Exercise details >> Nothing but the lines from the one with "Taralli rosmarino, farina" through the last line of the data should be restated, each word for word.

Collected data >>
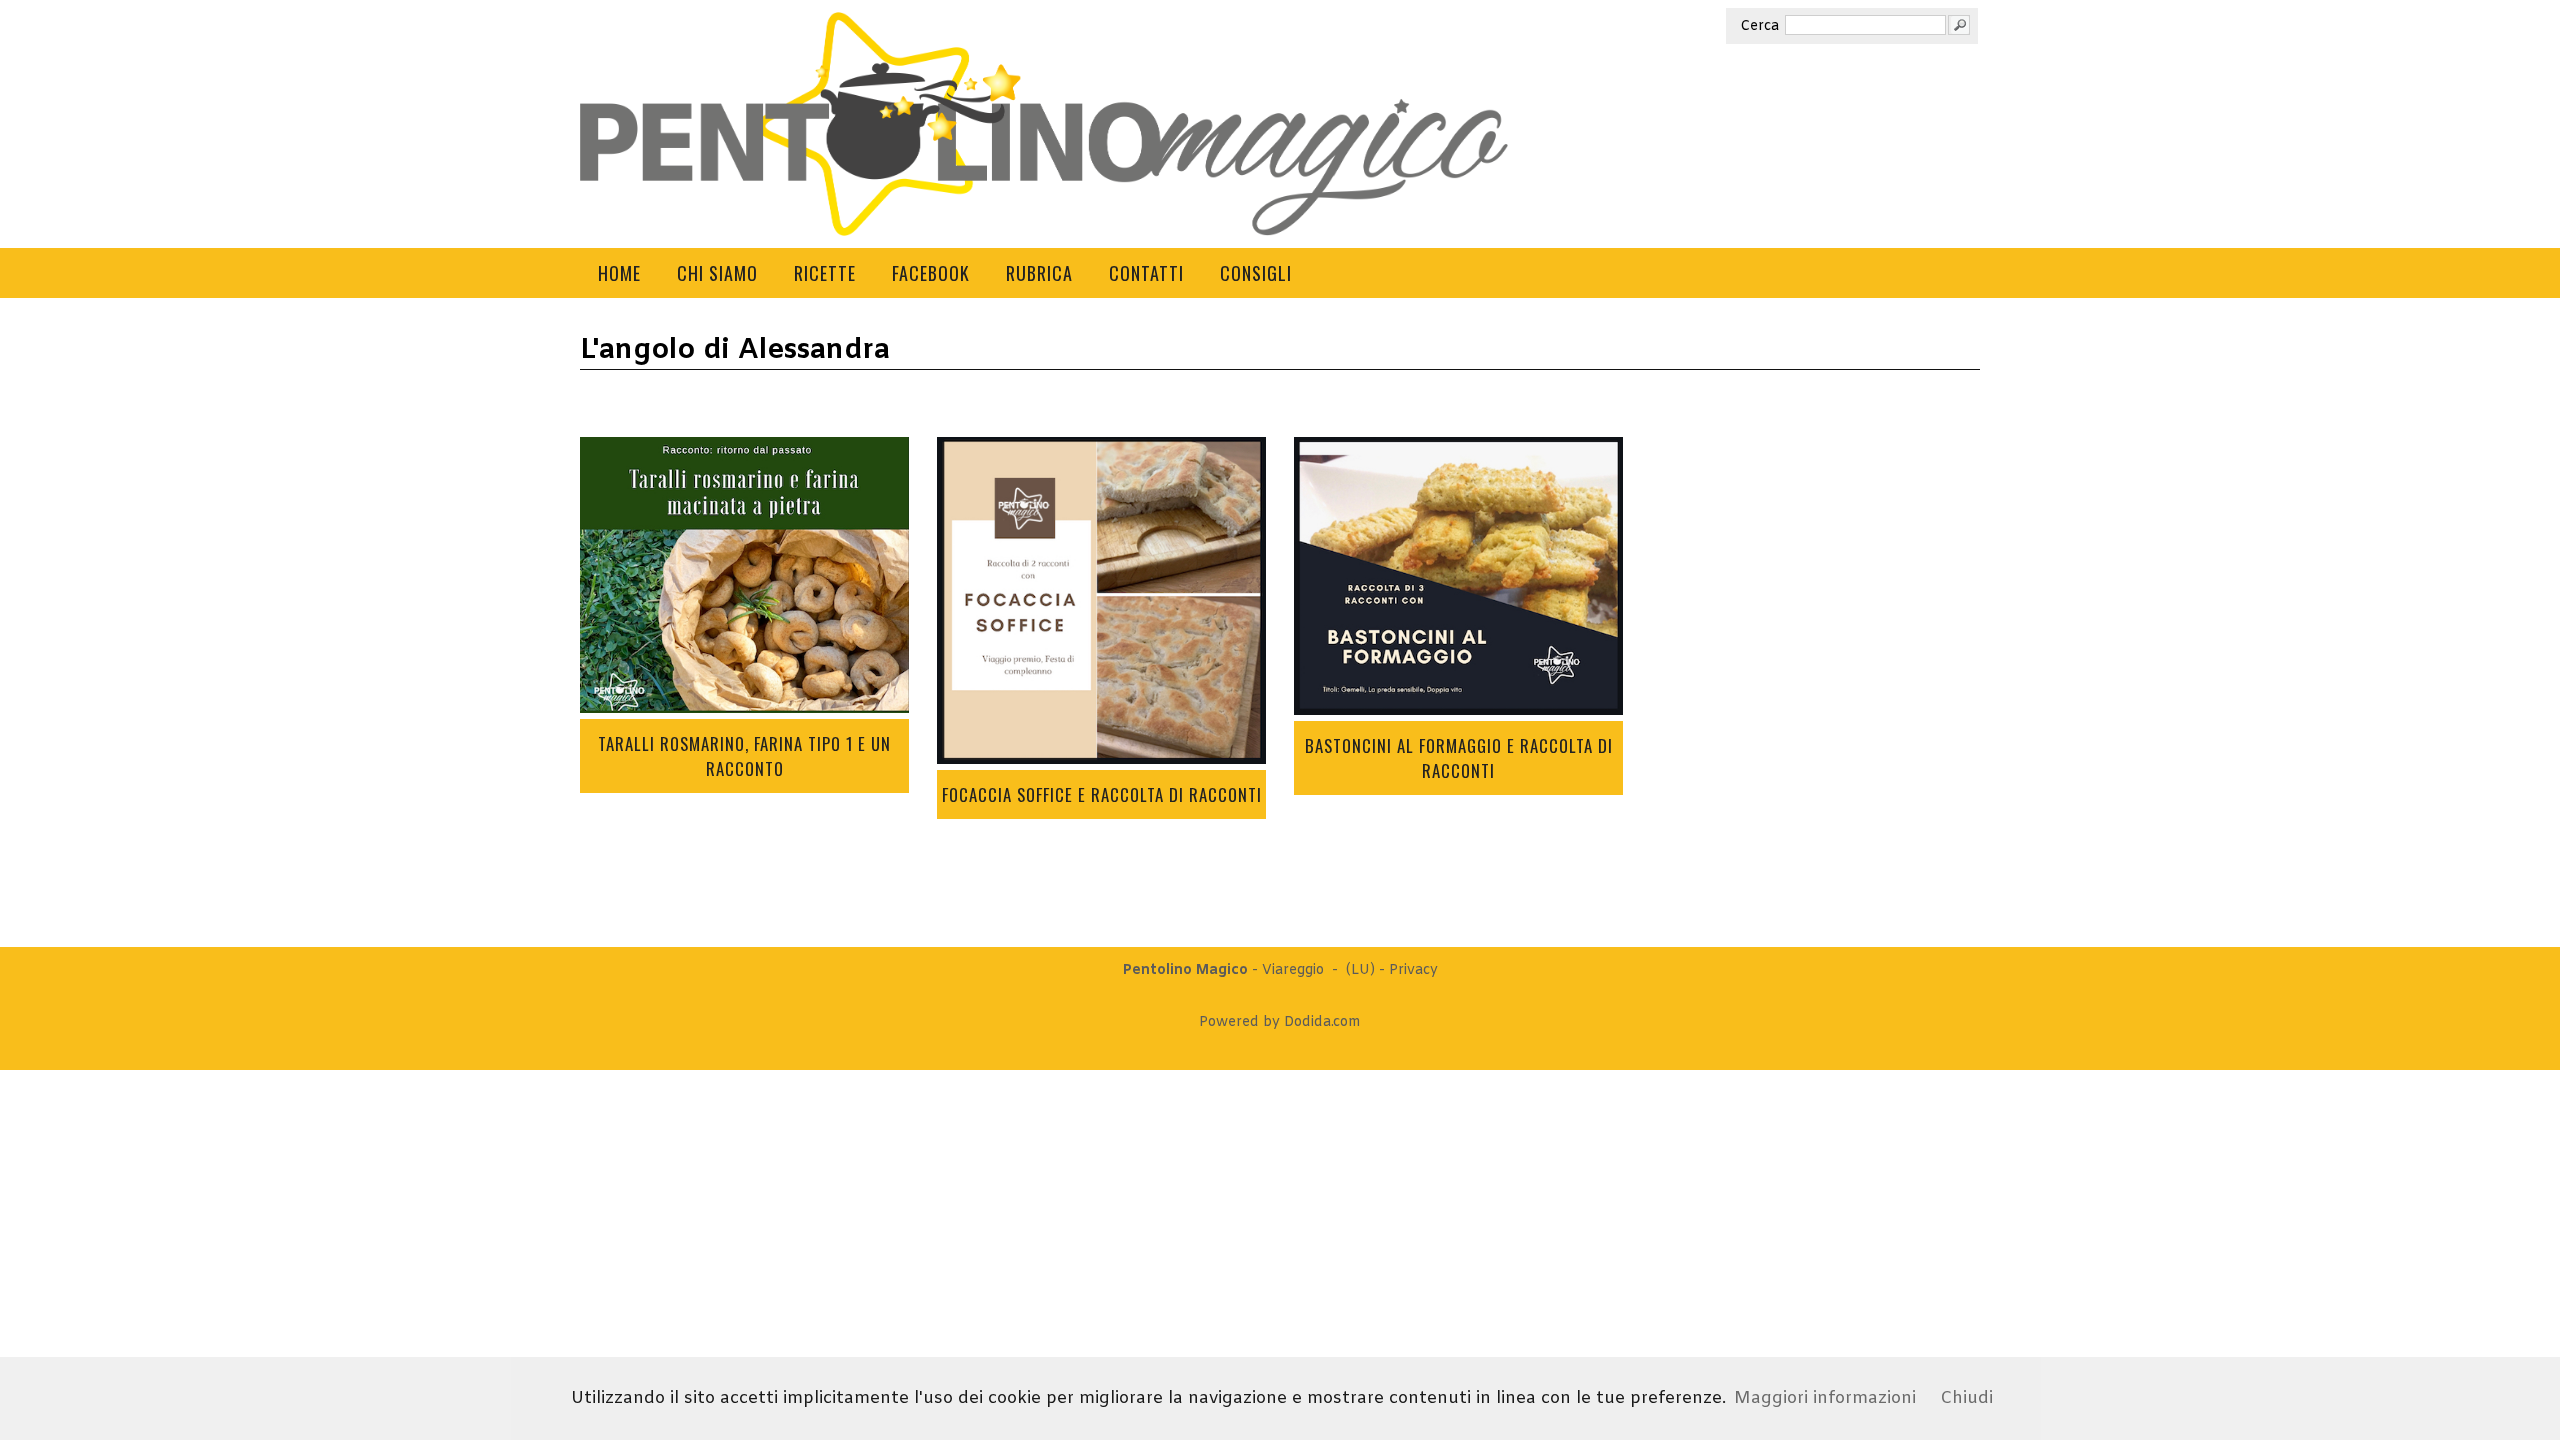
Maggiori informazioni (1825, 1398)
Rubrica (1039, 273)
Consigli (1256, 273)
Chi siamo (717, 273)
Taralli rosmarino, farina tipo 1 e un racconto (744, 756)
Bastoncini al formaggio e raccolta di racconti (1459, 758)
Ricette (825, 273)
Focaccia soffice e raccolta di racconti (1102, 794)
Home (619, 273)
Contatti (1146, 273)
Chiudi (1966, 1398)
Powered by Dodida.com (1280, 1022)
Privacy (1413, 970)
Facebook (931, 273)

Expected output >>
Taralli rosmarino, farina tipo 1 e un racconto (744, 756)
Bastoncini al formaggio e raccolta di racconti (1459, 758)
Ricette (825, 273)
Focaccia soffice e raccolta di racconti (1102, 794)
Home (619, 273)
Contatti (1146, 273)
Chiudi (1966, 1398)
Powered by Dodida.com (1280, 1022)
Privacy (1413, 970)
Facebook (931, 273)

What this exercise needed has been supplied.